What the task asks. The entries are to be written out word for word, with their images left out.

----

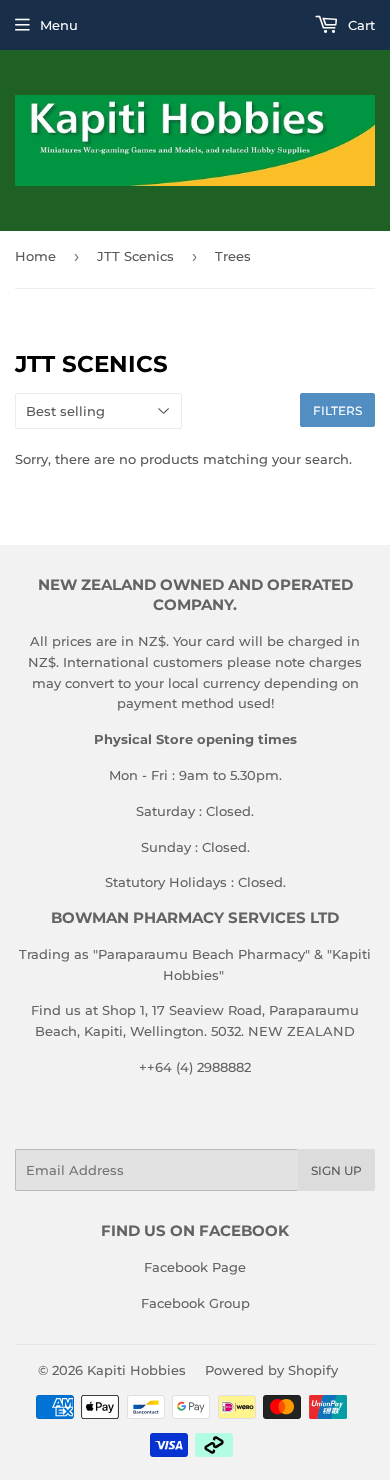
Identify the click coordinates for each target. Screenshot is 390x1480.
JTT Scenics (135, 256)
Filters (337, 410)
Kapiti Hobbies (136, 1370)
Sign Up (336, 1170)
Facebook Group (195, 1303)
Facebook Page (195, 1267)
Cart (359, 25)
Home (35, 256)
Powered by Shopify (271, 1370)
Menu (59, 25)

----

Result of the exercise.
Identify the click coordinates for each target. Screenshot is 390x1480.
JTT Scenics (135, 256)
Filters (337, 410)
Kapiti Hobbies (136, 1370)
Sign Up (336, 1170)
Facebook Group (195, 1303)
Facebook Page (195, 1267)
Cart (359, 25)
Home (35, 256)
Powered by Shopify (271, 1370)
Menu (59, 25)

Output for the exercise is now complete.